The value of automatic cardiac motion quantification technique in evaluating left ventricular systolic function of frequent premature ventricular contractions patients with ejection fraction preserved
XIAO Lili1, SONG Jing2, CHEN Xiaole1, LIN Lingling1, DONG Yanyan1, WU Daozhu1
1.Department of Ultrasound, the Second Affiliated Hospital of Wenzhou Medical University, Wenzhou 325027, China; 2.Department of Cardiology, the Second Affiliated Hospital of Wenzhou Medical University, Wenzhou 325027, China
XIAO Lili,SONG Jing,CHEN Xiaole, et al. The value of automatic cardiac motion quantification technique in evaluating left ventricular systolic function of frequent premature ventricular contractions patients with ejection fraction preserved[J]. JOURNAL OF WEZHOU MEDICAL UNIVERSITY, 2021, 51(4): 276-281.
Abstract:Objective: To explore the value of automated cardiac motion quantification (aCMQ) in evaluating left ventricular systolic function of frequent premature ventricular contractions (frequent PVCs) patients with ejection fraction preserved. Methods: From January 2018 to January 2019, 34 cases of frequent PVCs with ejection fraction preserved (LVEF>50%) were enrolled. At the same time, 27 healthy persons matched by sex were selected as the control group.
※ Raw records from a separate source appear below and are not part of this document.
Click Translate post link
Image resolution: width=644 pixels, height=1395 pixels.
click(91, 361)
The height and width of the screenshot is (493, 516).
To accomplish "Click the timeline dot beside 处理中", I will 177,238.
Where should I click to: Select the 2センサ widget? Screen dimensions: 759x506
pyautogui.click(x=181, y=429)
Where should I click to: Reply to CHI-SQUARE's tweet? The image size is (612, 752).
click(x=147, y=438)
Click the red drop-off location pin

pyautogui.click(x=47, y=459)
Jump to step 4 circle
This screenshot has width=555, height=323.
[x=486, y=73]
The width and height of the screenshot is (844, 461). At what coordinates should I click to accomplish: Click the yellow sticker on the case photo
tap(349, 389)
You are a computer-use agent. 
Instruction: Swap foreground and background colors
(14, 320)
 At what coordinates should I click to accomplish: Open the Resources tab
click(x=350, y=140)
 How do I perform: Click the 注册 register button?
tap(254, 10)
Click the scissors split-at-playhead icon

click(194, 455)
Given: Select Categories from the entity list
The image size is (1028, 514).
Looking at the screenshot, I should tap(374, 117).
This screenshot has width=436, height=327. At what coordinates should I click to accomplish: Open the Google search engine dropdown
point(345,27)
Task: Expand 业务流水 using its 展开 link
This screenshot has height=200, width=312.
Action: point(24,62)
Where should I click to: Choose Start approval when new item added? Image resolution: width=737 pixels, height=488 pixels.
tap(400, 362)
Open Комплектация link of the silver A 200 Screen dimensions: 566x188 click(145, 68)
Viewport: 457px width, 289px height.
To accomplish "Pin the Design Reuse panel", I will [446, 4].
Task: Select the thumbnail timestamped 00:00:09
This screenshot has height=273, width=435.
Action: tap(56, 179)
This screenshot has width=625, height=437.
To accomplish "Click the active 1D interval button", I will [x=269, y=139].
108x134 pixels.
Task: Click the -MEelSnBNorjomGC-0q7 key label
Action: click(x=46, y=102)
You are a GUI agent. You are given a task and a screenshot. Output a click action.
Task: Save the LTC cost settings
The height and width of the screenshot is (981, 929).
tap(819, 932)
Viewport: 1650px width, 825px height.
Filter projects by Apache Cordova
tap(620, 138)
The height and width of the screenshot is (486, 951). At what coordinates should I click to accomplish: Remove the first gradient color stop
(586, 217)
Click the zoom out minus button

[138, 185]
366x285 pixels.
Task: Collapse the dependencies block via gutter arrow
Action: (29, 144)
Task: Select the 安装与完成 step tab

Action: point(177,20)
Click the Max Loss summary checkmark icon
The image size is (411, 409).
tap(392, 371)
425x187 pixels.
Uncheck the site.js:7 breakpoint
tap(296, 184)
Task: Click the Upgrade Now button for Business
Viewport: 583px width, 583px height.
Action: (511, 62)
The left atrial size (LAD), left ventricular end diastolic diameter (LVIDd), left ventricular end systolic diameter (LVIDs), left ventricular ejection fraction (LVEF) and diastolic function parameters (E/A and E/E’a, E’a referring to the average mitral annulus velocity of lateral and septal sides) were measured by conventional echocardiography. The main outcome assessments obtained by aCMQ technique were longitudinal strains of apex two-chamber view (AP2LS), apex three-chamber view (AP3LS), apex four-chamber view (AP4LS) and global longitudinal strain (LVGLS). Circumferential strains in three different levels of left ventricular in short axis, including basal level (SAXBCS), mid level (SAXMCS), apical level (SAXACS) and global circumferential strain (LVGCS) were also obtained. Results: There was no significant difference in age and body surface area between frequent PVCs group and control group (P>0.05). There was significant difference in LVIDd and LVIDs between the two groups (all P<0.05), but no significant difference in LAD, LVEF, E/A and E/E’a (all P>0.05). The absolute values of AP2LS, LVGLS and SAXMCS in frequent PVCs group were lower than those in the control group, showing significant differences (all P<0.05). ROC curve analysis showed AP2LS and LVGLS had a better predictive value for LV systolic dysfunction in frequent PVCs patients. Conclusion: ACMQ can detect the early subtle changes of cardiac function in frequent PVCs, and it can be used as a new method to detect the subtle LV dysfunction.